Économie

Les conflits entre les différents départements d’une entreprise sont fréquents. Et pour cause, chaque département se fixe des objectifs à atteindre dans un délai bien déterminé, sans prendre en compte la vision ou les contraintes des autres services. Une situation que les chefs d’entreprise doivent bien gérer afin de garantir un climat social favorable à l’épanouissement et à la créativité. Le point avec Brahim Temsamani, docteur en Management des organisations, consultant-coach chez Horizon RH, chroniqueur et auteur de plusieurs ouvrages dans le domaine du management, de l'organisation et de la GRH.

Éco-Conseil : En entreprise, des conflits peuvent avoir lieu entre différents départements, liés notamment aux objectifs à atteindre. Pourriez-vous nous en dire plus ?
Brahim Temsamani
: Les conflits entre départements peuvent se manifester de plusieurs façons, mais généralement ils prennent la forme de dysfonctionnements ou de faibles performances dans les fonctions principales de l’entreprise, comme la planification, l'organisation du travail, les systèmes d’information, la coordination, le contrôle, la communication ou la gestion des ressources. Par ailleurs, chaque département se fixe des objectifs (de nivellement, temporel, conjoncturel et de 3P) à huis clos et sans concertation ni coordination ou prise en considération de la vision des autres départements. C’est pour cette raison qu’il y a souvent des conflits «apparents» et «agissants», par exemple entre le département Achats et le département Financier, la Production et la Qualité, le département Technique et les Commerciaux, etc. La divergence des objectifs et des intérêts génère donc des dialogues de sourds en monologues alternés et, par ricochet, des conflits ouverts plus ou moins violents et agressifs.

Comment les chefs des départements doivent-ils agir pour gérer ces conflits ?
Les chefs de département doivent renforcer comme on dit souvent leurs «Cinq C». Autrement dit : 
• Plus de Coordination.
• Plus de Communication.
• Plus de Coopération.
• Plus de Confiance.
• Plus de Comportement assertif.
Cela va permettre non seulement de supprimer les dysfonctionnements génériques entre les départements, mais aussi de créer de très bonnes relations professionnelles et surtout un climat social favorable à l’épanouissement et à la créativité.

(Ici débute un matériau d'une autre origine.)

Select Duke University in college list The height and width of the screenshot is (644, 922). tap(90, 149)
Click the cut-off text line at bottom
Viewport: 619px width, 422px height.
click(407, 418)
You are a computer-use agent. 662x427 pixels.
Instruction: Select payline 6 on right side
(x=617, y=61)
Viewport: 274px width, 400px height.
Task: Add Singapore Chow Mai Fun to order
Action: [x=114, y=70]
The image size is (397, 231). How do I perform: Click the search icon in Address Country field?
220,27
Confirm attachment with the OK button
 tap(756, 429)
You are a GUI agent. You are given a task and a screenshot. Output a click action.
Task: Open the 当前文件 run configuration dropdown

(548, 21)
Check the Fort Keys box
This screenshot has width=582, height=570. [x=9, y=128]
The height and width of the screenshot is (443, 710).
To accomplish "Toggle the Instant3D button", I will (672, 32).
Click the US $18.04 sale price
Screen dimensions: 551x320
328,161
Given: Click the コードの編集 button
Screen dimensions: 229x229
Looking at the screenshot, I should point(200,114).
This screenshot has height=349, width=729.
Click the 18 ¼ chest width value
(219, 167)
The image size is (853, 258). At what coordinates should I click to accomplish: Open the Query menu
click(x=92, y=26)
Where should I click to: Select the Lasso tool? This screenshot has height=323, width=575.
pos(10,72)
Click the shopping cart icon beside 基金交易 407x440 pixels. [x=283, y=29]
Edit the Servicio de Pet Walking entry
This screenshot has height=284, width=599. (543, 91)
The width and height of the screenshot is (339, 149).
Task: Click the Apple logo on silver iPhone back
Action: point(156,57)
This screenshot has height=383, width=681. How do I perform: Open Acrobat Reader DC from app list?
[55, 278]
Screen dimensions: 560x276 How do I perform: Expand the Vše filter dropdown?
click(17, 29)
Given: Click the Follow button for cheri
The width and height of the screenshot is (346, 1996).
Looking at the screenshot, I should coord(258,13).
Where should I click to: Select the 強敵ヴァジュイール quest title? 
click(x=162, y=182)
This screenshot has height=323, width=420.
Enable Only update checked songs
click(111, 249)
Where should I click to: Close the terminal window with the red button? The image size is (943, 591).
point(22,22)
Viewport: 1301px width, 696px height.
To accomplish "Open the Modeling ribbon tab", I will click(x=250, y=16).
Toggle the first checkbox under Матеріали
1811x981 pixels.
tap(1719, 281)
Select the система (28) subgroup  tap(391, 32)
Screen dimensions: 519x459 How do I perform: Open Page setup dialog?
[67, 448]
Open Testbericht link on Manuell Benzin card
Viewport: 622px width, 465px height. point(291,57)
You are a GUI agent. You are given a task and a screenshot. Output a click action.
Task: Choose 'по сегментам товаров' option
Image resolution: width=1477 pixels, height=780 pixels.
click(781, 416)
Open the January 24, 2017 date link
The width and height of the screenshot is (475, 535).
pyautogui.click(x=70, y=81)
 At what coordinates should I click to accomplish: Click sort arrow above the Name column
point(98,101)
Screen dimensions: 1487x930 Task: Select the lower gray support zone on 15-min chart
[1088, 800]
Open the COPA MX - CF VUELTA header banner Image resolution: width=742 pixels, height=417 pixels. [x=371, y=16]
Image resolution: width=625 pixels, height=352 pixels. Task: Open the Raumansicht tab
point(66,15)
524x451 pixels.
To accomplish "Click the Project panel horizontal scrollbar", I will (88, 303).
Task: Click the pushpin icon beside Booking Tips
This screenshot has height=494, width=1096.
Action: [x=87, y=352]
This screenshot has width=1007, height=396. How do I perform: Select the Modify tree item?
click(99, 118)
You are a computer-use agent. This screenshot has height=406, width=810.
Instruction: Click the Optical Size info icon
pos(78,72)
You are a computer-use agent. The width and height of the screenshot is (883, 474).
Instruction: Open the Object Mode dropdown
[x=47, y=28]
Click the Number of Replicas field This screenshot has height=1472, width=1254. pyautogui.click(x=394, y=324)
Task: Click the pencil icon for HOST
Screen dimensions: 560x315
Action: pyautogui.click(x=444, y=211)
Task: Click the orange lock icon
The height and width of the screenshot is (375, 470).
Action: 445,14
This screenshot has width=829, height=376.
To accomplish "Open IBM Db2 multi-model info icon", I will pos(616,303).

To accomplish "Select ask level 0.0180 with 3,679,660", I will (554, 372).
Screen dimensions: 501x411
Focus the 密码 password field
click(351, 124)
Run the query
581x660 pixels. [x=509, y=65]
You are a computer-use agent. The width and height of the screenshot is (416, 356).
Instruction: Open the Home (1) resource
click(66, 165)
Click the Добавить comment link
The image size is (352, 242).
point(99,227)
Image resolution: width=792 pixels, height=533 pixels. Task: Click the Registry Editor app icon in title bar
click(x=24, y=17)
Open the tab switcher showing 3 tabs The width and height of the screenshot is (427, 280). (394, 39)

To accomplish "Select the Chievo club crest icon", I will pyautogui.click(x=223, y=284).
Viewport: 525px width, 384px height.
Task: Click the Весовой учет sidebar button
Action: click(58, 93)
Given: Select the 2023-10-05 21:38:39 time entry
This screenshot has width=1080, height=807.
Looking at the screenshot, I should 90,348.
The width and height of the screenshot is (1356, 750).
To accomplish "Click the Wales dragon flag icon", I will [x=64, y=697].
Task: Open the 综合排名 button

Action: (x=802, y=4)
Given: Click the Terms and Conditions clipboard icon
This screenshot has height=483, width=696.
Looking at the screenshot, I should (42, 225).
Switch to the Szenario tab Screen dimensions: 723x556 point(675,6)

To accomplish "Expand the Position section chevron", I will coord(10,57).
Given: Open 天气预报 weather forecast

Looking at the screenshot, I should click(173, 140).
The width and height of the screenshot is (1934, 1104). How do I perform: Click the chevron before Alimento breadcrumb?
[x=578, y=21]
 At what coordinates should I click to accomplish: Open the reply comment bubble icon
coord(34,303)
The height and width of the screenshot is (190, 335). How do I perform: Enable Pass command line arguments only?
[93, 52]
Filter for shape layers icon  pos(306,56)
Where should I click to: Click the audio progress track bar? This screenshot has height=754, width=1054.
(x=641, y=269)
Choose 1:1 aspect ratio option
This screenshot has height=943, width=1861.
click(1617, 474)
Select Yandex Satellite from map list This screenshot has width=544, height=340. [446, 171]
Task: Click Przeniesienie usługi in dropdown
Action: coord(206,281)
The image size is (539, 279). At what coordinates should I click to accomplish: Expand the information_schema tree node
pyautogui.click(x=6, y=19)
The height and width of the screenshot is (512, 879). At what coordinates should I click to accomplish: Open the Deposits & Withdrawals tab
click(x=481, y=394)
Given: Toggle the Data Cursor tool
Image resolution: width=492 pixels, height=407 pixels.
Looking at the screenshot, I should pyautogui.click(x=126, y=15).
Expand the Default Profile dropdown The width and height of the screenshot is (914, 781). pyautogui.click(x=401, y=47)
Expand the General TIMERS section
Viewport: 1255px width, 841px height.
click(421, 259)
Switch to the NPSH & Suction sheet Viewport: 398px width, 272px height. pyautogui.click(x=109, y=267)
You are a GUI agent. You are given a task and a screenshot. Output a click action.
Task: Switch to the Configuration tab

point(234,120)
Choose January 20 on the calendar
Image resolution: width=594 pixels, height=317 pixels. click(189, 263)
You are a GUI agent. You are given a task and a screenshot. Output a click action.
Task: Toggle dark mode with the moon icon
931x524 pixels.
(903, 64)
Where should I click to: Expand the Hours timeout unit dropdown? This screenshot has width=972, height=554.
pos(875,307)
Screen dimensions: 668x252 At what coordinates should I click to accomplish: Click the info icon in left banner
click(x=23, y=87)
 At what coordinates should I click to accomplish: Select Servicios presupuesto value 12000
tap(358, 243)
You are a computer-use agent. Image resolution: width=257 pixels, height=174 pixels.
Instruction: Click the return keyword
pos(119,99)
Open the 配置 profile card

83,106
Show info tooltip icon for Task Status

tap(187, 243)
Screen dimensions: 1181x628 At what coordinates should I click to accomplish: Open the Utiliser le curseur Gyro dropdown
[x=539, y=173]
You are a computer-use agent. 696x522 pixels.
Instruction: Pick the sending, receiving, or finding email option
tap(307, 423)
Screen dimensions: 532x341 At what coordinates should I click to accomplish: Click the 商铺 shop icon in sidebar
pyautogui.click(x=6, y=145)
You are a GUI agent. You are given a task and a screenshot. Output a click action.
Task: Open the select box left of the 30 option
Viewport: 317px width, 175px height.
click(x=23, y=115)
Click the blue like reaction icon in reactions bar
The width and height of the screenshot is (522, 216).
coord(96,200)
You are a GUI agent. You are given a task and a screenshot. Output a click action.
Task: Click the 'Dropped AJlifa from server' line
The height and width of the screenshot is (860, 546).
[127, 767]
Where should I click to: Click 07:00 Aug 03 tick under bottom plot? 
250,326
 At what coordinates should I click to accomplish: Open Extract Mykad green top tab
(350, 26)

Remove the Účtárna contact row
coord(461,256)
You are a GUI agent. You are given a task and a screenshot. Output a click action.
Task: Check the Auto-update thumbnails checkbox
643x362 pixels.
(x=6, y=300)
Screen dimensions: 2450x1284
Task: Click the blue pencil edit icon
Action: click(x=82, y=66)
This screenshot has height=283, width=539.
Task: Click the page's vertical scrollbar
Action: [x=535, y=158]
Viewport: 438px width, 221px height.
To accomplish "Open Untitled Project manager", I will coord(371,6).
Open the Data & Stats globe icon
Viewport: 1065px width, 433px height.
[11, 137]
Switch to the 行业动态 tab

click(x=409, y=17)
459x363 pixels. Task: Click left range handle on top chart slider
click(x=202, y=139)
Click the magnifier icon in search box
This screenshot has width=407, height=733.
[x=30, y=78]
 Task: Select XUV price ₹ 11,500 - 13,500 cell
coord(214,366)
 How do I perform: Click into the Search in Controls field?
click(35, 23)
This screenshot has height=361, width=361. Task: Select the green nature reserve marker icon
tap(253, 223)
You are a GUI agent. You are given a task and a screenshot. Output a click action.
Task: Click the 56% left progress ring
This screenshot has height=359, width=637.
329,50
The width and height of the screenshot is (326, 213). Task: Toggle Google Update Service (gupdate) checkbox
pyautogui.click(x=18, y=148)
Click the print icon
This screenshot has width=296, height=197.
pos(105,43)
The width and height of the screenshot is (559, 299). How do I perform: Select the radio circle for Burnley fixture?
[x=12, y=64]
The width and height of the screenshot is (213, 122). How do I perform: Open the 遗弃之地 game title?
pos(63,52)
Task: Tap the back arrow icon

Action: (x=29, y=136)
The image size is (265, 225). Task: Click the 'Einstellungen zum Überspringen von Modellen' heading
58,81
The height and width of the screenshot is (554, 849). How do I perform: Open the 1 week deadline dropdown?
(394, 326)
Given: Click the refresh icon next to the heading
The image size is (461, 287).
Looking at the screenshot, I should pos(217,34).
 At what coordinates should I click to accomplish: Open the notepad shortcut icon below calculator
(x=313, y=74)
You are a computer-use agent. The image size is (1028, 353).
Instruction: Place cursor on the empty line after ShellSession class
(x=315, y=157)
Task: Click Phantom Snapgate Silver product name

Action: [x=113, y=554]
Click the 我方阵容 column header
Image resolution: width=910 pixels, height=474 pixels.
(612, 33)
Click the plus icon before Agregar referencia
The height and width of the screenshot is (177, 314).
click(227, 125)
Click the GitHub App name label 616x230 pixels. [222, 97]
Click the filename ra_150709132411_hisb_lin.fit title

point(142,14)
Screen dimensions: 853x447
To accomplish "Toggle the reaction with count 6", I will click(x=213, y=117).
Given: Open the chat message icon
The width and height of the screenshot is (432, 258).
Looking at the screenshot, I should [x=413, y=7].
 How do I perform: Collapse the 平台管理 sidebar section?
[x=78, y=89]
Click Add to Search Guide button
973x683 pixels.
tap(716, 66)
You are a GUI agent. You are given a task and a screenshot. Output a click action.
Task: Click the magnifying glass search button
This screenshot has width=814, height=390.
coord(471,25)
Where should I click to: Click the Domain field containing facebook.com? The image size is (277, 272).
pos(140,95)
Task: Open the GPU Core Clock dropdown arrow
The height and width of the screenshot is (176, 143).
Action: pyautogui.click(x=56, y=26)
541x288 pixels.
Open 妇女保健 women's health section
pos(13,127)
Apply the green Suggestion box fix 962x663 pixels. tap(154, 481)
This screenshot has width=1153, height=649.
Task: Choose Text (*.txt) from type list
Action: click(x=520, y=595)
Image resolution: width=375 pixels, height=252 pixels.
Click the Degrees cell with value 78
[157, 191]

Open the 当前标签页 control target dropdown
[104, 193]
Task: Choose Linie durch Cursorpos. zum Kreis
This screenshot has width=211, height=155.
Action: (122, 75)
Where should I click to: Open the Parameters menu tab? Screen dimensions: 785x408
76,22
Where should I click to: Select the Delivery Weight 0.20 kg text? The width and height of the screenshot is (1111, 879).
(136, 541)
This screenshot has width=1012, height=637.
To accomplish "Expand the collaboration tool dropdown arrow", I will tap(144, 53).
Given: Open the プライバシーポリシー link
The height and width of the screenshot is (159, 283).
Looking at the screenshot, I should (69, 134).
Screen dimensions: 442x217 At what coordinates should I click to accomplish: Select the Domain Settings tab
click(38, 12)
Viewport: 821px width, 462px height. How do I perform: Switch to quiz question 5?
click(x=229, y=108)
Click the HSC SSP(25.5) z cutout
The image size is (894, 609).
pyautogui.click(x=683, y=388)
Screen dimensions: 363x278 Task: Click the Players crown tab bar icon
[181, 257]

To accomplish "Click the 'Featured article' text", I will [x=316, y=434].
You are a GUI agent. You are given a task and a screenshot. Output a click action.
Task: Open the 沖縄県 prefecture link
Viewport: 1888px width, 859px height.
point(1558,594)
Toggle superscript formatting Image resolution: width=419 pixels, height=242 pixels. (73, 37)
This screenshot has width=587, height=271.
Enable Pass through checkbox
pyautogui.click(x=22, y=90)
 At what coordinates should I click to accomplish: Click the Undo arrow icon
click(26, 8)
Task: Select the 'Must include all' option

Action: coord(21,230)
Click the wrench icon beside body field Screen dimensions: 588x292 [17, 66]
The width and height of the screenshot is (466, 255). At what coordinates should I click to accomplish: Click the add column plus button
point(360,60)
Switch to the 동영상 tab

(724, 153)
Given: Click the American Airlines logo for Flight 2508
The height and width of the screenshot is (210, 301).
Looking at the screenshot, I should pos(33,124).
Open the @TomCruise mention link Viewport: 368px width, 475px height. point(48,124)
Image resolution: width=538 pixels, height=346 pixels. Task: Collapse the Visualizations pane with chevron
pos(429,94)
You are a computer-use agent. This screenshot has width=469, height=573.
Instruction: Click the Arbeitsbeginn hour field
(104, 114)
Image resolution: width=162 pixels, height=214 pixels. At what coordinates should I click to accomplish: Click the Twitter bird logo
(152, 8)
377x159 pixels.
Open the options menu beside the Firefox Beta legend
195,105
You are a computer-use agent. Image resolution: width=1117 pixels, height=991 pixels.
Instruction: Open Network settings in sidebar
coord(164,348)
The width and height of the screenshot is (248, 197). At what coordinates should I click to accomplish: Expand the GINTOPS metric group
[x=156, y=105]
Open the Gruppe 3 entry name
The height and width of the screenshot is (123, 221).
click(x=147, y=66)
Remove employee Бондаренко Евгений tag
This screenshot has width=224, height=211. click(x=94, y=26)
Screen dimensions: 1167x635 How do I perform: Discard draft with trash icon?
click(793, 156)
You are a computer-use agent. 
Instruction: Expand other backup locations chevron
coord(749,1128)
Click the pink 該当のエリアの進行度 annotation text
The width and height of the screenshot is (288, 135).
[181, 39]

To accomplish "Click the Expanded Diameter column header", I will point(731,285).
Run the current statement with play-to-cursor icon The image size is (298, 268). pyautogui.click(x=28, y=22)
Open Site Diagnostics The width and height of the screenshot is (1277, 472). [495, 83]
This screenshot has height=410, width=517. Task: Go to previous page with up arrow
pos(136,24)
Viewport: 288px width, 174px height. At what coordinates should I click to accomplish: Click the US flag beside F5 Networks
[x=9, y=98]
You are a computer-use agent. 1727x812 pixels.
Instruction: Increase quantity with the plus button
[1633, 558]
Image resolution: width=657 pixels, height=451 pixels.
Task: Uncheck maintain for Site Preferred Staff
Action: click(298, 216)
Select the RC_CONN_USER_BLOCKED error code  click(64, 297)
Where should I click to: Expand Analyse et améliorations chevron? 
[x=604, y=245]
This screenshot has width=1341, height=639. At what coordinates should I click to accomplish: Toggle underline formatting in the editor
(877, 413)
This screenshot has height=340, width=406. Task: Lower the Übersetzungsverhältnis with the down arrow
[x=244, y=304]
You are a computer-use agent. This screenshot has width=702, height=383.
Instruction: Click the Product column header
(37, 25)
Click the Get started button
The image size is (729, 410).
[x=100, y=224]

À quel moment le DRH doit-il intervenir et quelles actions peut-il envisager ?
L’expérience a montré que le ou la DRH n’intervient malheureusement qu’en dernier ressort et en tant qu’arbitre ou juge de «dernière minute». C'est-à-dire que l’intervention de la DRH n’est réelle que lorsque les chefs de service, de département ou le middle management n’ont pas trouvé, eux-mêmes, des solutions valables et adéquates pour les deux parties antagonistes. Or l’intervention de la DRH, à mon sens, doit être bien en amont de chaque conflit. En termes différents, avant même que le conflit ne se répande, s’aggrave et génère des dégâts collatéraux. Le rôle de la DRH est un rôle de conseiller anticipateur, de médiateur proactif et de négociateur averti qui sait utiliser et maîtrise les techniques modernes de la programmation neurolinguistique (PNL), de l’analyse transactionnelle et de la communication non violente.